*** Data extract Section Begins ***
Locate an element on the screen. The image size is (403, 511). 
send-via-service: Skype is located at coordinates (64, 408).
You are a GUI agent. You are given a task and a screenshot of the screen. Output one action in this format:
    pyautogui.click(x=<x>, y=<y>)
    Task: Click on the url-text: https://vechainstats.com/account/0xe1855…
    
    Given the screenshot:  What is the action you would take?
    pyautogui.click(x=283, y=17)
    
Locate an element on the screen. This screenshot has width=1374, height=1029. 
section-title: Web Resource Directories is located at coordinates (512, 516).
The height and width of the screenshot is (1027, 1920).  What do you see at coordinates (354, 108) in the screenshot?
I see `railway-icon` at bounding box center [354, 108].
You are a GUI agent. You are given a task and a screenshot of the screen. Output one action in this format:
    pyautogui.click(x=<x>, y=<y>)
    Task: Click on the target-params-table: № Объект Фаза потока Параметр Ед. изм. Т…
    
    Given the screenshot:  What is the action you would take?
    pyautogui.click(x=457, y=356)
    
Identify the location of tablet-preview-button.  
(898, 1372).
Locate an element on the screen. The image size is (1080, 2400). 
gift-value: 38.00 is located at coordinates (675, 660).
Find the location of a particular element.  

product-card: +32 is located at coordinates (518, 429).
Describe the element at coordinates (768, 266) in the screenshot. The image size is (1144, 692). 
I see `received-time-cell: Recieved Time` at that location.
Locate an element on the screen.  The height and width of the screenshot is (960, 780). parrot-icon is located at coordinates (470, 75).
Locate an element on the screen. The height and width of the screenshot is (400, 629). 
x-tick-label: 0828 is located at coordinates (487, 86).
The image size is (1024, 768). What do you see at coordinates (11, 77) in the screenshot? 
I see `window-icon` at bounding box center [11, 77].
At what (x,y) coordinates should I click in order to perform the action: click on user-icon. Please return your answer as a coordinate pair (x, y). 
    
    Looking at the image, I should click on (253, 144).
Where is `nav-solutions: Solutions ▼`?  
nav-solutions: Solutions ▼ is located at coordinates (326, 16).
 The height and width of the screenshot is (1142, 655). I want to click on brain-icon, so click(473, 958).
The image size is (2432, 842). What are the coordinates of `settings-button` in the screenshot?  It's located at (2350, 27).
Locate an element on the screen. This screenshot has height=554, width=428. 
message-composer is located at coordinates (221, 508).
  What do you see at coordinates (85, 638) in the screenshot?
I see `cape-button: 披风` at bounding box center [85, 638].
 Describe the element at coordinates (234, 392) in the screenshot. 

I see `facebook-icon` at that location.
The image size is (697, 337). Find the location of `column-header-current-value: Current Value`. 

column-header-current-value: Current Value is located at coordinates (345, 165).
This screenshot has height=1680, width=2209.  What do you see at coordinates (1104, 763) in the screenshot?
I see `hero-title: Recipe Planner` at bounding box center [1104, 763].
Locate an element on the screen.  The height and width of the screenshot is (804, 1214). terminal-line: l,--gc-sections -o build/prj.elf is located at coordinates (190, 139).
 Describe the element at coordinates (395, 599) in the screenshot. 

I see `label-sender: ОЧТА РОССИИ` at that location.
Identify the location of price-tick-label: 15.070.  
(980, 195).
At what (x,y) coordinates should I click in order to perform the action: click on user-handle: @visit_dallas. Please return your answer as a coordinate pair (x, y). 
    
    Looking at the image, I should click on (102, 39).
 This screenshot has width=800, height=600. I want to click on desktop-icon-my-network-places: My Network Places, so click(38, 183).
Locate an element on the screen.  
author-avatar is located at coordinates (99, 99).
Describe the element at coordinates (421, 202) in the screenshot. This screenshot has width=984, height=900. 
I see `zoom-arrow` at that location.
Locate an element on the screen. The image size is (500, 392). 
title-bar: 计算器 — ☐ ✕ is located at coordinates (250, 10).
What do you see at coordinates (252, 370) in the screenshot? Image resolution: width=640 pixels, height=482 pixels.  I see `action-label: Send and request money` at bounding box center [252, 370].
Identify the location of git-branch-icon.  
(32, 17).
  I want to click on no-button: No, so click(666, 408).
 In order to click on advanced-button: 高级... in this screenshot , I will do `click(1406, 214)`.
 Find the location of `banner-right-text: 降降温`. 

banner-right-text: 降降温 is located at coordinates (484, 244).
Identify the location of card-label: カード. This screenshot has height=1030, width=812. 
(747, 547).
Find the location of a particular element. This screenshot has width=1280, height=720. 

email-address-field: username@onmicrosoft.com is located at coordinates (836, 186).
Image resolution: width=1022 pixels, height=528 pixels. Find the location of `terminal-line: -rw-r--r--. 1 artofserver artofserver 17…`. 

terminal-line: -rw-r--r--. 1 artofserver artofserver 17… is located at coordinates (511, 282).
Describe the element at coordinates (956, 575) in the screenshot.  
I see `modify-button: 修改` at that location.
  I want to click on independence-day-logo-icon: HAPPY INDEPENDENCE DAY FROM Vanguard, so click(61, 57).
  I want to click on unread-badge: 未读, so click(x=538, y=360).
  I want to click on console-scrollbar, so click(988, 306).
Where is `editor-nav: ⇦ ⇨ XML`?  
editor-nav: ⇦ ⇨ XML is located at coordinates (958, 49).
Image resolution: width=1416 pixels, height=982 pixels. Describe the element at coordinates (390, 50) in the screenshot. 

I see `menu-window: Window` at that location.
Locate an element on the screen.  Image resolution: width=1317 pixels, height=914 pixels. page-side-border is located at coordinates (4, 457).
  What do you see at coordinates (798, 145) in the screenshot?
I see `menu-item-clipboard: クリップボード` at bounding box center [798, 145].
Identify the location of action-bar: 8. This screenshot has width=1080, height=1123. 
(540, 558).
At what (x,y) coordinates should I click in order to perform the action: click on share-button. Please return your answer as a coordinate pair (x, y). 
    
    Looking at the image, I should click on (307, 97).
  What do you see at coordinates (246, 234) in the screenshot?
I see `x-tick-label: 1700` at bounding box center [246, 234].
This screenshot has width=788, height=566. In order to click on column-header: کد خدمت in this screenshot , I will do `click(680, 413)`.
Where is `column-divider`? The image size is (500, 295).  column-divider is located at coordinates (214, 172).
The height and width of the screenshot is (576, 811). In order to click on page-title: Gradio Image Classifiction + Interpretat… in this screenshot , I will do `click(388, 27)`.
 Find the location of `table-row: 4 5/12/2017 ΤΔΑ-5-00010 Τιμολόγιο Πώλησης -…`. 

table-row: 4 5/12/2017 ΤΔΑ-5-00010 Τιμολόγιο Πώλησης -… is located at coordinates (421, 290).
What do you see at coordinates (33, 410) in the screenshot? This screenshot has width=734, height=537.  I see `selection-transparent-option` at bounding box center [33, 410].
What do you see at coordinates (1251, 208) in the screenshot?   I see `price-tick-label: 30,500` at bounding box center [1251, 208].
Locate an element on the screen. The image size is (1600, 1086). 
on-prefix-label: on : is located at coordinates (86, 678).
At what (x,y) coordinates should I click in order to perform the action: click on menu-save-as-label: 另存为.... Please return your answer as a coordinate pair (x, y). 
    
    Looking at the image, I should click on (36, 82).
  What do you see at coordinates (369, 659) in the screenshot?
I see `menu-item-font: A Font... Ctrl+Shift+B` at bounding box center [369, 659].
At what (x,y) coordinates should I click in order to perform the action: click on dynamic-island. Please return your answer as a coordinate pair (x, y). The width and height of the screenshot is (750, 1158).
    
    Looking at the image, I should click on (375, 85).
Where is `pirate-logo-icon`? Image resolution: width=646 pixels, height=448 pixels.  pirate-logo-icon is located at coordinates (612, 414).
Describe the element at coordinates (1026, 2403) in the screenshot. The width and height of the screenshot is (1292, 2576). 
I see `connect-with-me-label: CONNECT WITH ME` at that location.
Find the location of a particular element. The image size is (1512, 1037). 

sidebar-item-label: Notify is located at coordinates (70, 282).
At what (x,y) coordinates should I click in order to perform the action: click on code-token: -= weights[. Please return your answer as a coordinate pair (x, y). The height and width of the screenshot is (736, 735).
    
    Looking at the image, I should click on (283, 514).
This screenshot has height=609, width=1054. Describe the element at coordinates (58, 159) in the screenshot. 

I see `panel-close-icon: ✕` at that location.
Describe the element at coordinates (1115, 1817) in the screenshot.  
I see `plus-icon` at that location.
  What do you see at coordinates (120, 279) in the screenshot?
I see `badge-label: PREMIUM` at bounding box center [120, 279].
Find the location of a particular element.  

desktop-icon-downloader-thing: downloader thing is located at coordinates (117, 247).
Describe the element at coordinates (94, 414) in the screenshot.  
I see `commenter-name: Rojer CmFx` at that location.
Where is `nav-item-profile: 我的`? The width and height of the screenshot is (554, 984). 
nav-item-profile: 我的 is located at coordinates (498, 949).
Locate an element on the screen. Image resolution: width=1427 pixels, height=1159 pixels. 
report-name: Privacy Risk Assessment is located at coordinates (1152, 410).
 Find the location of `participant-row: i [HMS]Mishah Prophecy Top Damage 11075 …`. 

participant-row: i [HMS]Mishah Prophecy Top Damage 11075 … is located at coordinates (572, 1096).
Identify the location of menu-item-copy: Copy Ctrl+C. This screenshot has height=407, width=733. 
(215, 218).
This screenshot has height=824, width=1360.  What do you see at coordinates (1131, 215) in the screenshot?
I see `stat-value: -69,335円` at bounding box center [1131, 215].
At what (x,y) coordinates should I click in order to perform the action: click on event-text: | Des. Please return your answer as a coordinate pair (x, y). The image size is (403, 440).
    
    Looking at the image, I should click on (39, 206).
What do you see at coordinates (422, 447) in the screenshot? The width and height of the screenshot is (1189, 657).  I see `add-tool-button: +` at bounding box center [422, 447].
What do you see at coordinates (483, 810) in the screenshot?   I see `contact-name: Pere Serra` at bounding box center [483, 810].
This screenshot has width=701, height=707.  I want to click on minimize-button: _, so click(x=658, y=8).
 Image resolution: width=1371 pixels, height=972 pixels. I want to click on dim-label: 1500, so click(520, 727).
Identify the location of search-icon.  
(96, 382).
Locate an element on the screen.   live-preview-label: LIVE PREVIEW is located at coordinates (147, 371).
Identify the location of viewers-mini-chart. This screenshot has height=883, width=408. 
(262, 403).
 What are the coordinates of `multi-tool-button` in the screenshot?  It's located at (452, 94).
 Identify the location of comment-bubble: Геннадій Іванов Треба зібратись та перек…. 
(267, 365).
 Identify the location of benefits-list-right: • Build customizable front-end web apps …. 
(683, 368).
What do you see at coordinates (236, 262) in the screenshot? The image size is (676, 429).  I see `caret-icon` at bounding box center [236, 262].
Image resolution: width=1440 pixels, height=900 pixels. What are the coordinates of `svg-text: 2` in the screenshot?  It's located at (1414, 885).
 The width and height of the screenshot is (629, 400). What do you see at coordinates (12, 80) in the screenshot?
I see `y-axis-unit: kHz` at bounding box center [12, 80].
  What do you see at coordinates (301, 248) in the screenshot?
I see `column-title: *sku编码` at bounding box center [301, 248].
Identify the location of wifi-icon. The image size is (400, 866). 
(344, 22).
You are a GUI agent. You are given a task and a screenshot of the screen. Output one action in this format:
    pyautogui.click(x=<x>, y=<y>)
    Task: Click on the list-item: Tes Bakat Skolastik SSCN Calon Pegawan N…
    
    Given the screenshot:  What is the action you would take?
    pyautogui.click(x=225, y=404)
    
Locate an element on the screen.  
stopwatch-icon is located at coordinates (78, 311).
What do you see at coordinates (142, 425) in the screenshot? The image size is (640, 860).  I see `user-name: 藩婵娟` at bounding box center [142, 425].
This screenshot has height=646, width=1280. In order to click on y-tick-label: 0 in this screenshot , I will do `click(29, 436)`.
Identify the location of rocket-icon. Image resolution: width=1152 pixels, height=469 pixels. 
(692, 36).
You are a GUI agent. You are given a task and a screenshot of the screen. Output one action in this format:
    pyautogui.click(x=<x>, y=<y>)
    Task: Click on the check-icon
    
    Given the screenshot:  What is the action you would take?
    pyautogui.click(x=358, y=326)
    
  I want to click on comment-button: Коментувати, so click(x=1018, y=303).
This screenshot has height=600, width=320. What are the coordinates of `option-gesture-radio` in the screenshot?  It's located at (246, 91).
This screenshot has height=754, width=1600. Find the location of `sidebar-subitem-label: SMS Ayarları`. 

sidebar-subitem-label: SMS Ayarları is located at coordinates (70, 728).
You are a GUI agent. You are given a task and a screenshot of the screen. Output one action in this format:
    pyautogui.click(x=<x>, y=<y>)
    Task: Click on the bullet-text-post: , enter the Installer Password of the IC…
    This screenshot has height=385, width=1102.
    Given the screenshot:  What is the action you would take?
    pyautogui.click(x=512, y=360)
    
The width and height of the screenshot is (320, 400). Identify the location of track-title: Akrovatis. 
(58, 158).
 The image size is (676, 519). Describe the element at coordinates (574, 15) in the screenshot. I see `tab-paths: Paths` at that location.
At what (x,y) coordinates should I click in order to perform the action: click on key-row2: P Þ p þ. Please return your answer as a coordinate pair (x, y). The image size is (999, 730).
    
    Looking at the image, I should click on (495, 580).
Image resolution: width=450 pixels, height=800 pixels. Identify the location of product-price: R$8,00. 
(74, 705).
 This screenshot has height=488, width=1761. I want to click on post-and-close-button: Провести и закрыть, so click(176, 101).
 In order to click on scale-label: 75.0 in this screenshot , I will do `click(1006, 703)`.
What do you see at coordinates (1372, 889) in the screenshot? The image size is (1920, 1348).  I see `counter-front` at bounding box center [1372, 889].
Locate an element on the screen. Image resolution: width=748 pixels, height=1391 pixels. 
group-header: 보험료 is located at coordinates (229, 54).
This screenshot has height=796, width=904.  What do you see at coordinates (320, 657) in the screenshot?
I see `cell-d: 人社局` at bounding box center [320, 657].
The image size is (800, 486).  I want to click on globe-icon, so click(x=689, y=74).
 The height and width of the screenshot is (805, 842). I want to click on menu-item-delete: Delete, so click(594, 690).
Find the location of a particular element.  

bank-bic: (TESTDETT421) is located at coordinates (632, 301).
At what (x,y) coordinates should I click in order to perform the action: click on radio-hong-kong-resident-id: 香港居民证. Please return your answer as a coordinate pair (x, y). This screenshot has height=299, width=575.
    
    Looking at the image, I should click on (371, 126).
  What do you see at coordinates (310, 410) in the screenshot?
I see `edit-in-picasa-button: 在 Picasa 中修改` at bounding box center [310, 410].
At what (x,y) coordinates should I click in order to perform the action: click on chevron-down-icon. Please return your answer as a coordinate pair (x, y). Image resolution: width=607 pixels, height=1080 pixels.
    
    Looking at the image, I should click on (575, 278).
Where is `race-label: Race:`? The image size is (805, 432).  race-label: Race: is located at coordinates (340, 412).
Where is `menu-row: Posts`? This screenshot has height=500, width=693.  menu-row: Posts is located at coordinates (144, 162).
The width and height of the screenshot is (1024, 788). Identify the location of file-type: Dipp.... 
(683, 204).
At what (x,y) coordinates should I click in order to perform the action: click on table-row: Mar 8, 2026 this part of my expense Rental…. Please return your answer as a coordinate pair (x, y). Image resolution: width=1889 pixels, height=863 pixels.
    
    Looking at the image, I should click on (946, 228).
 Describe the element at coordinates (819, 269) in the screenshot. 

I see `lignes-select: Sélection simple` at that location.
*** Data extract Section Ends ***
*Task statement*
Rewrite the rows above as a numbered list, starting at the line containing "The height and width of the screenshot is (576, 811)." and ending at the line containing "on-prefix-label: on : is", and skip any blank lines.

*Answer area*
1. The height and width of the screenshot is (576, 811). In order to click on page-title: Gradio Image Classifiction + Interpretat… in this screenshot , I will do `click(388, 27)`.
2.  Find the location of `table-row: 4 5/12/2017 ΤΔΑ-5-00010 Τιμολόγιο Πώλησης -…`. 
3. table-row: 4 5/12/2017 ΤΔΑ-5-00010 Τιμολόγιο Πώλησης -… is located at coordinates (421, 290).
4. What do you see at coordinates (33, 410) in the screenshot? This screenshot has width=734, height=537.  I see `selection-transparent-option` at bounding box center [33, 410].
5. What do you see at coordinates (1251, 208) in the screenshot?   I see `price-tick-label: 30,500` at bounding box center [1251, 208].
6. Locate an element on the screen. The image size is (1600, 1086). 
7. on-prefix-label: on : is located at coordinates (86, 678).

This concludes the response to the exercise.